John A. Gibbons and James S. Carter
Recent events and the decline of the global economy have brought a raft of notices of late payments or no payments for creditors, lenders, landlords, and trade counterparties. In many instances there may be no notice at all, but rather just silence and a nonpayment. With the downturn and record number of layoffs and closures also comes the specter of further prolonged defaults and bankruptcies.
Is there insurance to protect against a nonpayment? Yes. Beyond Business Interruption / Business Income and other insurance policies that cover losses from recent events and business suspension losses, there is specific insurance designed to protect against the risk of nonpayment of a debt: Credit Insurance / Trade Credit Insurance.
What Is Credit Insurance?
Credit insurance protects those that purchase the insurance against the risk of nonpayment of an insured debt. Purchasers of credit insurance can fall within a wide array of businesses—lenders, exporters, commodity traders, product suppliers. Credit Insurance is typically used to protect a company’s own account receivables (“AR”) against the risk of nonpayment.
Credit Insurance can also provide protection for companies involved in some form of asset-based lending (“ABL”) that rely on accounts receivable as the main asset or collateral to secure the debt. For example, companies that sell products, goods, or commodities on credit, may take a collateral interest in the assets of the borrower, customer, or counterparty. Those assets will frequently be the accounts receivable of the borrower, customer, or counterparty. Credit insurance can then be purchased as an additional asset, beyond the accounts receivable or other pledged assets, to provide an additional hedge and protection against nonpayment/default.
Credit insurance pays a percentage of an unpaid debt and may include costs of efforts to recover a debt, for example, if the debtor enters into bankruptcy. The insurance can be used to protect domestic U.S. transactions as well as international trade and transactions across the globe. While there are a number of large established companies that offer “off the shelf” credit insurance products, the credit insurance market is a specialized market that can frequently provide bespoke solutions tailored to a particular portfolio of transactions or a single transaction. The participants in the credit insurance market have expressed an appetite for innovative structures that may not be as typical in other insurance transactions.

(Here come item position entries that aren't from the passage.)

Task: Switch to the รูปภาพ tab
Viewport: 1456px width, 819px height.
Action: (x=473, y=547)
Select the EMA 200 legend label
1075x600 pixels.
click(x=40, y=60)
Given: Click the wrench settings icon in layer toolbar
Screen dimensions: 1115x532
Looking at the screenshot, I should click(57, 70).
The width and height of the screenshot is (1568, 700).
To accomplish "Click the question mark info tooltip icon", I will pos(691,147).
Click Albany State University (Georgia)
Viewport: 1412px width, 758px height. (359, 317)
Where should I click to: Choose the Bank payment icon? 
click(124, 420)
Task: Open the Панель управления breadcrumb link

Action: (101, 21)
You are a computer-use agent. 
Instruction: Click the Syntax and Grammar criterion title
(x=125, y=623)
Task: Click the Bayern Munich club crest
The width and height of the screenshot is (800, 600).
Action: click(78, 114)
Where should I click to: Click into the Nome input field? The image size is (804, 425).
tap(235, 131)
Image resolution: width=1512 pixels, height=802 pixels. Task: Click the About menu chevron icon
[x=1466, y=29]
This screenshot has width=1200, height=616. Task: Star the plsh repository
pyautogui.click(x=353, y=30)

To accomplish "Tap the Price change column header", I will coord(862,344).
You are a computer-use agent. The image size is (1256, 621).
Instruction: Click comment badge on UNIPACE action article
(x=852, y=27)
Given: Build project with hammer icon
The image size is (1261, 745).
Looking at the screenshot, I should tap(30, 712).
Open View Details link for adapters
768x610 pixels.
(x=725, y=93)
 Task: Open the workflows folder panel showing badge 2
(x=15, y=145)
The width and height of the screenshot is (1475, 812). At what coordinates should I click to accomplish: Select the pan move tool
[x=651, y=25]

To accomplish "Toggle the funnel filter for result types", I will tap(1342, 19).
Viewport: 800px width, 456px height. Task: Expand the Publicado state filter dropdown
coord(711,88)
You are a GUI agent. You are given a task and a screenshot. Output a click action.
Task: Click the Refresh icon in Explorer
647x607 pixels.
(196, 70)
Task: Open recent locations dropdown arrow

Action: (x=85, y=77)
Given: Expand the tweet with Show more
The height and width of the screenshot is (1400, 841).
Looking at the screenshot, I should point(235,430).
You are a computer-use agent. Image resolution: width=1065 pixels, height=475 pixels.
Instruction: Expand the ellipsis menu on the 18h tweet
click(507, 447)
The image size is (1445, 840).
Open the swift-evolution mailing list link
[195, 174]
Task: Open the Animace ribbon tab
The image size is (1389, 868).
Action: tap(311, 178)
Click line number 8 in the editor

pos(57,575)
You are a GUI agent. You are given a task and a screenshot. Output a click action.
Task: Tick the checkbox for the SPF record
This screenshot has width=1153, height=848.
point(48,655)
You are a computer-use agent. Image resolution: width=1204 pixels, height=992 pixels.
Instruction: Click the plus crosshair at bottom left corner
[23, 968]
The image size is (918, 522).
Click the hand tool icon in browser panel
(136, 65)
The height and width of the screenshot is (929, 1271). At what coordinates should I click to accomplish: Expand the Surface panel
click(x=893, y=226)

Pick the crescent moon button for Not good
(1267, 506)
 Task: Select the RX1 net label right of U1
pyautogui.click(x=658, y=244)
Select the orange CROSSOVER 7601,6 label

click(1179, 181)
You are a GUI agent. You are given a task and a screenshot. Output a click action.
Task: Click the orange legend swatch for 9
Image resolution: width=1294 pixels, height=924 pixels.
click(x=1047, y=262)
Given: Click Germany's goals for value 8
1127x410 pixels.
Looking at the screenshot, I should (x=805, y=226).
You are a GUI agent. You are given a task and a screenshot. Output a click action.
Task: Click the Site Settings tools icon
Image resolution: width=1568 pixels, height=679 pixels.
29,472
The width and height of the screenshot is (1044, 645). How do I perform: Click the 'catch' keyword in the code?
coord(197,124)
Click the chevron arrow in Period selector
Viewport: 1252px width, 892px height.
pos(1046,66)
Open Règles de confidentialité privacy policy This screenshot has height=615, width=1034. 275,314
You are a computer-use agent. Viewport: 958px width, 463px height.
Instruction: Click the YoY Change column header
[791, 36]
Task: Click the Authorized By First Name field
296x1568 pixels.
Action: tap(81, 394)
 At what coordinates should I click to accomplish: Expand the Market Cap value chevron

Credit insurance policies involve very specific and particularized underwriting, and, most importantly for policyholders, can involve highly technical reporting in the event of a late payment or nonpayment, i.e., default. The reporting may include continual monitoring of the borrowing base and adherence to maximum borrowing / minimum collateral criteria that may be included in the insurance policy terms and conditions. The technical nature of reporting and other provisions requires vigilance by policyholders. Experience shows that insurers under pressure frequently seek to avoid their obligations by arguing for forfeitures of insurance on purely technical grounds.
Credit Insurers under Pressure
Just as they were during the financial crises in the mid-2000s, with the current expected downturn credit insurers are likely to face a spike in claims. Moody’s has downgraded many trade credit insurers. Public reporting also notes that trade credit insurers are already planning to scale back coverage, particularly in areas such as Italy and Spain. But that may not be the only strategy credit insurers pursue. Policyholders depending on quick claims payments may face an increasingly challenging claims environment marked by adversarial delays and denials. For a number of companies, April 1, 2020, came with numerous requests for payment extensions or forbearances.
Types of Issues Credit Insurers May Raise
A common defense of credit insurers is that the policyholder failed to disclose material information or terms when the policyholder applied for coverage. Credit transactions can be incredibly complex, making them in the eyes of insurers fertile ground for contentions that the policyholder failed to disclose material terms.
Credit insurance policies often contain complex collateral requirements. Insurers may challenge whether a transaction met the requirements. Such matters may involve issues relating to the structure and priority of competing collateral interests.
Some credit insurance policies permit insureds to underwrite transactions based on criteria set forth in the credit insurance policies. Credit insurers may question whether the insured followed the prescribed procedures.
Late or Insufficient Notice
Like other types of insurance policies and claims, insurers can resort to a denial of coverage by claiming some issue with the policyholder’s notice under the credit insurance. This notice argument can be particularly complex because of the highly technical terms and reporting provisions that credit insurers frequently write into the policies.
Although it is frequent that borrowers or counterparties will ask for some form of accommodation in difficult financial times, and these accommodation measures actually may be in the interest of both the creditor and borrower, insurers may seize upon these actions (after the fact) to seek some benefit for themselves by arguing they have been adversely impacted by the accommodation. These arguments frequently lack merit but can nonetheless be costly and time consuming to address. As such, policyholders must be careful and aware of their full policy rights and obligations, including the arguments that insurers raise to delay or deny claims.
What Should Policyholders Do?
Credit insurance is a vital asset for companies whose customers are failing to pay accounts receivables and debts. As the recent, unprecedented shock to the global economy continues and trade credit insurers’ exposure expands, policyholders may encounter an increasingly challenging claims environment. Policyholders seeking to recover from their credit insurers must be careful to present their claims on the best possible footing and scrutinize attempts by insurers to unjustifiably deny or limit coverage.